Friday, 7 February 2014

Braving the Underground


Oh don't you worry about that sound, it was just me face- planting the floor on the District Line. This is the London Underground, probably the best and worst thing about the capital. Rude people - correction - infuriating people, Barbados conditions and cramped carriages. In fact, I would go as far as saying that the District Line should be rebranded as a horse and cart. It goes around 5mph and feels like an apocalyptic earthquake is sweeping the streets of London. I digress - here is my guide of what to expect when you step on the joys of our London tubes.

Awkward Eye Contact

Don't make eye contact with any fellow tube commuter for a duration longer than 2 seconds. No I am not staring at you, nor do I fancy you and I definitely am not up for staring lovingly into your eyes. I am, in fact, squashed against a glass window and you happen to be in my direct line of sight. Sorry to disappoint.

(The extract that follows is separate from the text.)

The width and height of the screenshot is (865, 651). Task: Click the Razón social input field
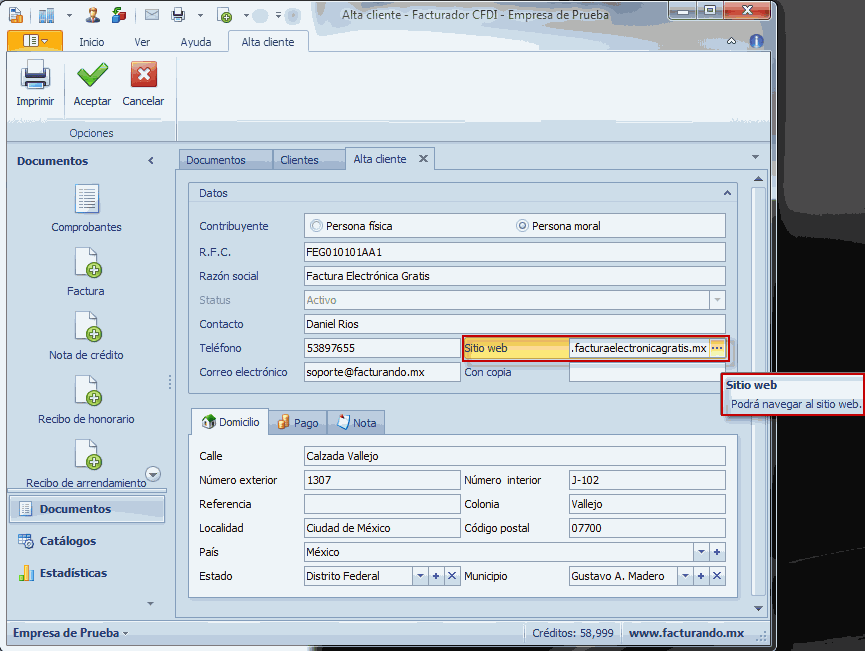point(514,276)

Invasion of Personal Space

I don't even know your name, we've only known each other 35 seconds and are practically chest to chest. Do expect squashed conditions and to be body pressing against a random bloke (or woman). Don't get too excited as it's definitely not as sexy as it sounds - especially when someone has their moist soggy armpit in your face. I do feel like shouting, 'let's slow down, were moving too fast' as someone decides that they would quite like to squash up to me like a magnet.

Frustrated Platform Commuters

The carriage is literally packed and you are sardined between two grumpy 7am commuters. The train stops at the next station and an irritable bloke outside shouts, 'move down the carriage, there is plenty of space.' What do we do being typically British? Absolutely nothing of course.

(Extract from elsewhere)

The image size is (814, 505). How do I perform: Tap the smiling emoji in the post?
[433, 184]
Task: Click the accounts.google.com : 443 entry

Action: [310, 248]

When I am not working 9-5, my other part-time job is being a leaning post - said no one. Yet, I am astonished how many underground commuters mistake me for a shiny, metal inanimate object.

Getting Close and Personal with the Floor

It's also blatantly not a tube journey unless you face-plant the floor, while dragging the stranger down at the side of you to save yourself. Just me? Ok, we'll move on...

Leaners Revisited

I am not sure who I have it in for the most; people who lean on you or people lean on the entire central pole. The rest of the poor travellers are left like Bambi on ice with nothing to hold on to. Sometimes, I feel like slapping them but then remember that it's illegal and I'm also not brave enough.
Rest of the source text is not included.